Tunable Perpendicular Magnetic Anisotropy in Multiferroic Oxides

Here we present design rules to realize electric-field control of perpendicular magnetic anisotropy (PMA) utilizing hybrid improper ferroelectricity by scaffolding simple perovskite oxides into ultrashort period superlattices, (ABO₃)₁/(A'BO₃)₁, and in multiferroic AA'BB'O₆ double perovskites. The study validates the strategy using first-principles calculations and a single-ion-anisotropy model. We show a change of the magnetic anisotropy from the in-plane to out-of-plane direction occurs in (BiFeO₃)₁/(LaFeO₃)₁ and a 50% decrease of the magnetization along the out-of-plane direction occurs in LaYNiMnO₆ when a polar-to-nonpolar phase transition is activated with strain.
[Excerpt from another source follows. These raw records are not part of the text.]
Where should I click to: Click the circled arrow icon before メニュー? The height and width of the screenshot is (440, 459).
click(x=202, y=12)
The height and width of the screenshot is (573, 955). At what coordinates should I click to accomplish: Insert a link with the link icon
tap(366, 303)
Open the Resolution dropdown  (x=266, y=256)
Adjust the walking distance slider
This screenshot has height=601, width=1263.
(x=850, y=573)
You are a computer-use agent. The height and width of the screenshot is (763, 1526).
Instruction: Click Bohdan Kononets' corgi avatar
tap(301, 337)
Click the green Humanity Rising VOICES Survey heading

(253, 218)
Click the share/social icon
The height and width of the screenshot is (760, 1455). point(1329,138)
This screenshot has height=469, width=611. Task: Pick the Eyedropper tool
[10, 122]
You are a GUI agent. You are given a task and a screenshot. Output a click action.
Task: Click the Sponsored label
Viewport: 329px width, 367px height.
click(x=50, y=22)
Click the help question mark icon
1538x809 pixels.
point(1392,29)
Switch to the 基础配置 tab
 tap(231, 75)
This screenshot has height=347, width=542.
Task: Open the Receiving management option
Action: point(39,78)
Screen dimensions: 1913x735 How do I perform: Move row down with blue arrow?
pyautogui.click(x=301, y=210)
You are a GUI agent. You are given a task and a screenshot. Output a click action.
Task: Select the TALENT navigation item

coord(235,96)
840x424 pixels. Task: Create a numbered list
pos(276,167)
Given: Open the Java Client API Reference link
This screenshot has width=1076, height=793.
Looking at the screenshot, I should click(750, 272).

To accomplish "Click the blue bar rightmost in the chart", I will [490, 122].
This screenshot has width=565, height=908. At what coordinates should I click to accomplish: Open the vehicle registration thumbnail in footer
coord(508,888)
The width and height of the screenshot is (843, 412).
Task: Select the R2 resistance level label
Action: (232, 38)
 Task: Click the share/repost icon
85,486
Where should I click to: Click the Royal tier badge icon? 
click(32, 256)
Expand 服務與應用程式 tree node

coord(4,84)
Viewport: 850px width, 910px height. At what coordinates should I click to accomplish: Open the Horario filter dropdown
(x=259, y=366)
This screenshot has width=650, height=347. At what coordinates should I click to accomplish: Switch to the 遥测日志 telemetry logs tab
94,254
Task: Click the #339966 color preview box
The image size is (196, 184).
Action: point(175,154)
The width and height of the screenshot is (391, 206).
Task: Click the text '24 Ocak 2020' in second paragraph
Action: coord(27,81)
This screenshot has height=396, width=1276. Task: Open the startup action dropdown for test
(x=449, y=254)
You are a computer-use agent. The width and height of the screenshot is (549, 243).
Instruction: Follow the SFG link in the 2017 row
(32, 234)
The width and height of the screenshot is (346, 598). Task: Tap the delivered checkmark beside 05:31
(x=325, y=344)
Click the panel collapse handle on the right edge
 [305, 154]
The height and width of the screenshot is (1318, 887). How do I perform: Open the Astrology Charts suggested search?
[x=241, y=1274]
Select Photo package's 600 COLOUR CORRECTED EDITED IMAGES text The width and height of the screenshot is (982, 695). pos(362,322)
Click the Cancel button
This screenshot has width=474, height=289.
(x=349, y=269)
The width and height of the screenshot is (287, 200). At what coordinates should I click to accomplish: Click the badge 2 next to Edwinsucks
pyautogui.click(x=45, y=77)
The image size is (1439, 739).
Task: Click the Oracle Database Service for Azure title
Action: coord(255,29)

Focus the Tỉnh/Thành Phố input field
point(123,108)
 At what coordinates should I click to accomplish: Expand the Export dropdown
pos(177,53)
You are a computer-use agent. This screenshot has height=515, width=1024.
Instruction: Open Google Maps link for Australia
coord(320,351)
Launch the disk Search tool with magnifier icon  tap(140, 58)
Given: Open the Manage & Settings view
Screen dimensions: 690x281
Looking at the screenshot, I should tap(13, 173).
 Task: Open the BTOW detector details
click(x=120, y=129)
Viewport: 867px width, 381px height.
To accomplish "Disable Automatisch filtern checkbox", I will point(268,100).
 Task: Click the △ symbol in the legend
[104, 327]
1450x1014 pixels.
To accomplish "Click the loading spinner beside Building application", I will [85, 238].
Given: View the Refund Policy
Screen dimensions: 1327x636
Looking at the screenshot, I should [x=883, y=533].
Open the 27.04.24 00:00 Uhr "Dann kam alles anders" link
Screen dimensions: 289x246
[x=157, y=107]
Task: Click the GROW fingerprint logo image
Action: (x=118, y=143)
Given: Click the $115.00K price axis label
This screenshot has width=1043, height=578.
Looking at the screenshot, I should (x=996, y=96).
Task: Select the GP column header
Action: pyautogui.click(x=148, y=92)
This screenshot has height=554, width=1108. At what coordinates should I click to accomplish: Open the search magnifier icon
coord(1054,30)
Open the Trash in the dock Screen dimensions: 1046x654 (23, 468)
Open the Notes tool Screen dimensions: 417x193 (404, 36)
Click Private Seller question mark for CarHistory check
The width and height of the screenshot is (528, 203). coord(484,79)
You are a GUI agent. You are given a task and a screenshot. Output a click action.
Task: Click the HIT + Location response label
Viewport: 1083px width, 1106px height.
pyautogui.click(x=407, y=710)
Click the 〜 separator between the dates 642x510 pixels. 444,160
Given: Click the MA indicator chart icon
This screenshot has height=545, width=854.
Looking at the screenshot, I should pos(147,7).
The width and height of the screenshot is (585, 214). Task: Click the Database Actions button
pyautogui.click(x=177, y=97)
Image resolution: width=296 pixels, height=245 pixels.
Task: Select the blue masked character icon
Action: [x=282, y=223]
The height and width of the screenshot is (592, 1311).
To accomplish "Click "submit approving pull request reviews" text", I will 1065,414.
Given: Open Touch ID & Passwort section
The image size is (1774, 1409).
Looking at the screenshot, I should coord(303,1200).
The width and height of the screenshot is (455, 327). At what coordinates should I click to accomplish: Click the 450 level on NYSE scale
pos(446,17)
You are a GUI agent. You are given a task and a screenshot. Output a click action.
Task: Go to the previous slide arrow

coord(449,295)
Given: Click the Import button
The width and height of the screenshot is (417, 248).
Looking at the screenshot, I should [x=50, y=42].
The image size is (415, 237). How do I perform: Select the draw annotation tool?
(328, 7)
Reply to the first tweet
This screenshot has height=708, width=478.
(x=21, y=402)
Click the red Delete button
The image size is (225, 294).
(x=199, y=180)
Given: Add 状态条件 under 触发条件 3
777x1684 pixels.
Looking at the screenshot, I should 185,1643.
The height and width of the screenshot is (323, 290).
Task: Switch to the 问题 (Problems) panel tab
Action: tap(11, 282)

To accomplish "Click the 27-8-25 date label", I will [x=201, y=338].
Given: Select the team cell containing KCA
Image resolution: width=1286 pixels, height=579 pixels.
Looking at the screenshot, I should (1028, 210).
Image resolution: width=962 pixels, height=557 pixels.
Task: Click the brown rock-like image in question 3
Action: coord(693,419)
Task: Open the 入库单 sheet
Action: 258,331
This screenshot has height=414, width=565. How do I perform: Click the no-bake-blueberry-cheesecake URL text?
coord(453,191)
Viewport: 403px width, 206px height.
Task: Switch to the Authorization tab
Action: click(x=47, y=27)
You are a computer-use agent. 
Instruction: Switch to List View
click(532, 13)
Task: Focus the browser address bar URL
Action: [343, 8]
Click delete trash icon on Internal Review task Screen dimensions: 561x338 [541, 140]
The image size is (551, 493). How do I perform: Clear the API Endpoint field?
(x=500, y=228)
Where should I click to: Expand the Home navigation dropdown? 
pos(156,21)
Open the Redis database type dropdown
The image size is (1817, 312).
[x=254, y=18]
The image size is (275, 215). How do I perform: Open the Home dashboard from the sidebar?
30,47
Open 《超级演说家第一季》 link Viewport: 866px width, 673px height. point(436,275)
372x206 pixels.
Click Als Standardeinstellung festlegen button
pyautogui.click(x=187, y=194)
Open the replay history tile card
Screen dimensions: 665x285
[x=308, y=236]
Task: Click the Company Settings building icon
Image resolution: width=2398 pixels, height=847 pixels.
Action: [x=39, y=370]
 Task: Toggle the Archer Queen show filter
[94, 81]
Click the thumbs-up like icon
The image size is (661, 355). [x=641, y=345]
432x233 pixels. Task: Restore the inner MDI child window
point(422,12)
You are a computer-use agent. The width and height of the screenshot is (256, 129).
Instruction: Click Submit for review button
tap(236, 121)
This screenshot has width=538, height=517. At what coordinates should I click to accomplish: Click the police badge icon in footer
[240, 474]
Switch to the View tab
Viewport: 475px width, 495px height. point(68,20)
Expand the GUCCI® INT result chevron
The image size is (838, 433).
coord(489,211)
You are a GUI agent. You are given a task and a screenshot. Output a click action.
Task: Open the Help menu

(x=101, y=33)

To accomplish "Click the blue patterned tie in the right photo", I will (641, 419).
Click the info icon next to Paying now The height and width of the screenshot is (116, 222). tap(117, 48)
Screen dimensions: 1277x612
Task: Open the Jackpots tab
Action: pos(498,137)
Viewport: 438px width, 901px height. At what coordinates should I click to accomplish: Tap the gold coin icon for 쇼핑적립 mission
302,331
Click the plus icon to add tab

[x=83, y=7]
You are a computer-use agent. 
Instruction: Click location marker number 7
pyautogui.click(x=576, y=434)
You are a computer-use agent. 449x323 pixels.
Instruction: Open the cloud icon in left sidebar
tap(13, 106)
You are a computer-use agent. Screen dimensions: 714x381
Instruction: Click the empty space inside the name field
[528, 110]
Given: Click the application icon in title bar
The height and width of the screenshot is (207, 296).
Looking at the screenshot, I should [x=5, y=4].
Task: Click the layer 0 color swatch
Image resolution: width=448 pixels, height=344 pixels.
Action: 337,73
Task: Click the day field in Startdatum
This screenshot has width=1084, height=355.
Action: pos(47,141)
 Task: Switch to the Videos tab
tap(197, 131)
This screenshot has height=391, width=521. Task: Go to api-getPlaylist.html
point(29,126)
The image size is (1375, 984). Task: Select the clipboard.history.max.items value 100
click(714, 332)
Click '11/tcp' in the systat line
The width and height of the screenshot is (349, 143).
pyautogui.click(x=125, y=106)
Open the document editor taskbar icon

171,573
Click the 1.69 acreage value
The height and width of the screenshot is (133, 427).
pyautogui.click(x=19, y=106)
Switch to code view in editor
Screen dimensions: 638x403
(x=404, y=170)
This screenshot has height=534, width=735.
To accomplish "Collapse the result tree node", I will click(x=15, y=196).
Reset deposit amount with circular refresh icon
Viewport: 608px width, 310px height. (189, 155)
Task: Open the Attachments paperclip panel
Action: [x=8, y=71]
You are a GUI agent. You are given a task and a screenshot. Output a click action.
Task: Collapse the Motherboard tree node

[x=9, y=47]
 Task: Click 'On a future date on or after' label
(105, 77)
The origin of the PMA control is due to the structural-tunable competitions among the t_2g and e_g orbital interactions on the magnetic ions arising from relativistic spin-orbital interactions that are susceptible to changes in the oxygen octahedral tilts with the transition. Our results allow us to search rapidly for other promising multiferroics materials with voltage-controlled magnetic anisotropy for applications in low-energy information storage and logic devices.